Also note that for simplicity we have ignored treating spaces in the syntax description, but that is also an example of something you would not want to have in the parse tree:

colon: -spaces, ":", -spaces.
spaces: " "*.

Similarly, we can use it to make empty alternatives more explicit:

property:  name, ":", value; -empty.
empty: .

Terminals

As alluded to above, in general, terminal symbols do not appear in the parse-tree, since most of them are only there to delimit structural elements in the source file. If you want them to show up, you can add an explicit rule for them:

colon: ":".

which will cause them to show up in the tree like this:

 <property>
     <name>color</name>
     <colon/>
     <value>blue</value>
 </property>

However, there are places where terminals have semantic meaning, and you do want them to appear in the parse-tree, for instance in our example the names and values of the properties. To achieve this we mark terminals that are to be copied to the parse tree specially:

name: (+"a"; +"b"; ...etc...; +"9"; +"-")+.

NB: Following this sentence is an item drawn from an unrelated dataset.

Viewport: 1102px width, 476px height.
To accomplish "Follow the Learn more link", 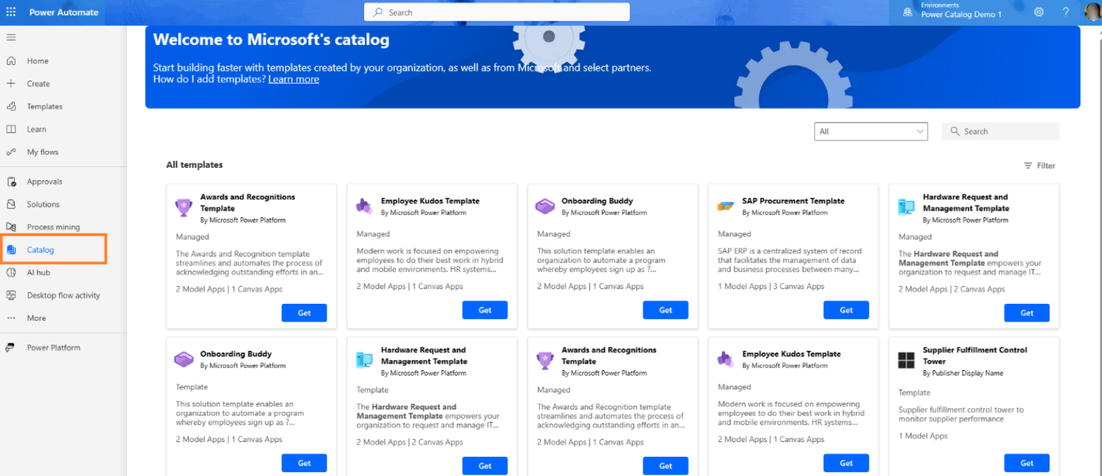I will pyautogui.click(x=294, y=79).
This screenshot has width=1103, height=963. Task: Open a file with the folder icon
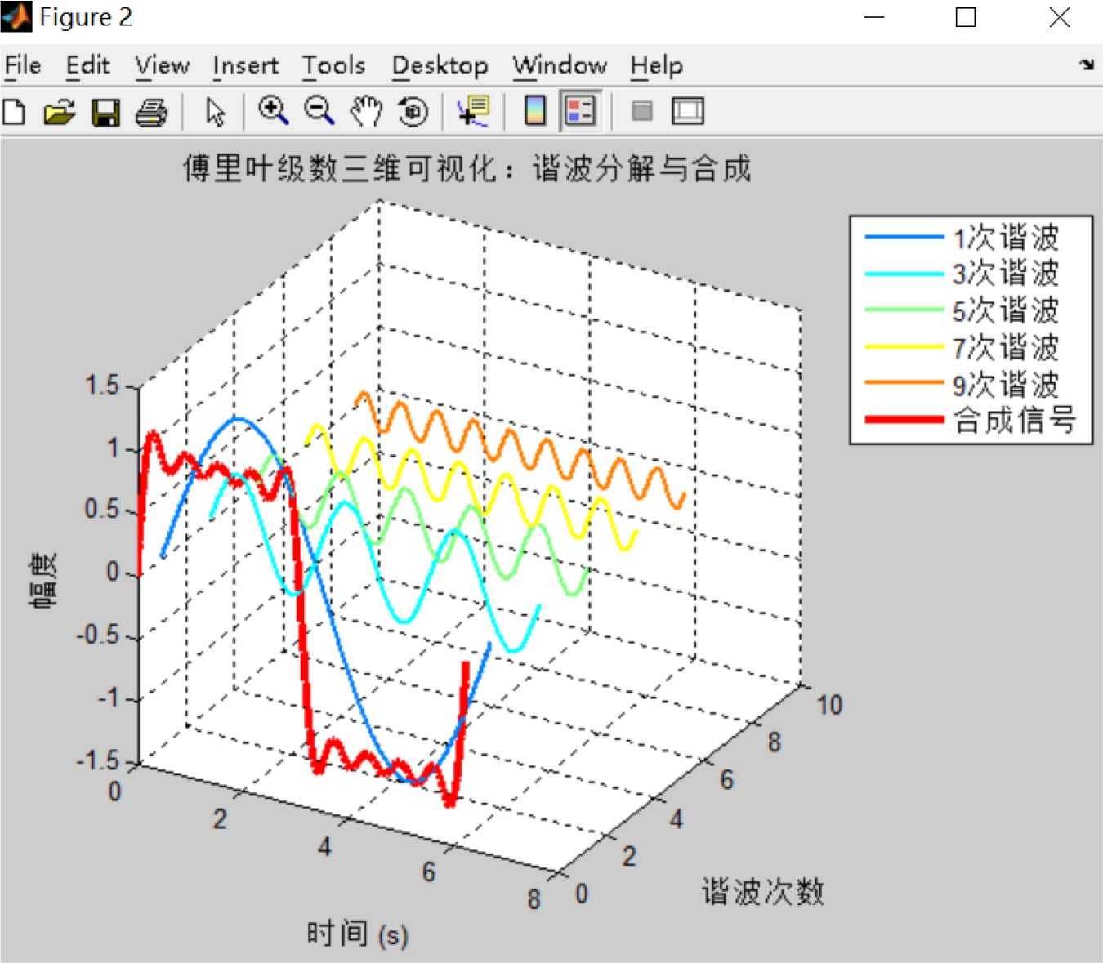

In other words, normally terminals are discarded, but if they are preceded with a + they are copied to the parse-tree.

Extensions

Strictly speaking, this would be enough to allow you to parse a document, and output it as an equivalent XML document. However, there are possible extensions that give you a little more control over the result. The most obvious is allowing the specification of attributes. This is simply done by marking the use of rules with at signs:

css: (rule)*.
rule: selector, block.
block: "{", (property)*";", "}".
property:  @name, ":", value.

A rule used like this may clearly not contain any structural elements (though it may contain terminals and refinements), since attributes are not structured, but this is an easy condition to check for. The parsetree will now look like this:

<css>
   <rule>
      <selector>body</selector>
      <block>
         <property name="color">
            <value>blue</value>
         </property>
         <property name="font-weight">
            <value>bold</value>
         </property>
      </block>
   </rule>
</css>

If we changed the rule for property to look like this:

property:  @name, ":", @value.

then the resultant parse-tree would look like

<css>
   <rule>
      <selector>body</selector>
      <block>
         <property name="color" value="blue"/>
         <property name="font-weight" value="bold"/>
      </block>
   </rule>
</css>

Note that by marking the use of a syntax rule in this way, and not the definition, it allows the syntax rule to be used for structural elements (<name>color</name>) as well as for attributes (name="color").

Parsing Algorithms

Although it would be possible to require the syntax to be restricted to some class of language, such as LL(1) or LR(1) LL1 in order to make the parser faster, in practice it is easier for the author of the syntax if we make no such restriction, since it would require the author to understand the principles, and it would require the system to check that the syntax adhered to the requirement. In practise a parsing algorithm such as Earley's Earley is fast enough, and will treat all context-free languages. The only remaining problem is if the syntax author describes an ambiguous language. To that end we just define that the parser outputs one of the parses, and leave it at that. For instance, if expression were defined as:

expr: i; expr, plus, expr.
i: "i".
plus: "+".

then a string such as

i+i+i

could be parsed as both

<expr><i/></expr>
<plus/>
<expr>
   <expr><i/></expr>
   <plus/>
   <expr><i/></expr>
</expr>

and as

<expr>
   <expr><i/></expr>
   <plus/>
   <expr><i/></expr>
</expr>
<plus/>
<expr><i/></expr>

Delivery

To deliver a source document to be parsed by our system, we can use a media type Media type that supplies a reference to the required syntax description. For instance:

application/xml-invisible; syntax=http://example.com/syntax/css

Clearly a system can cache well-known syntax descriptions.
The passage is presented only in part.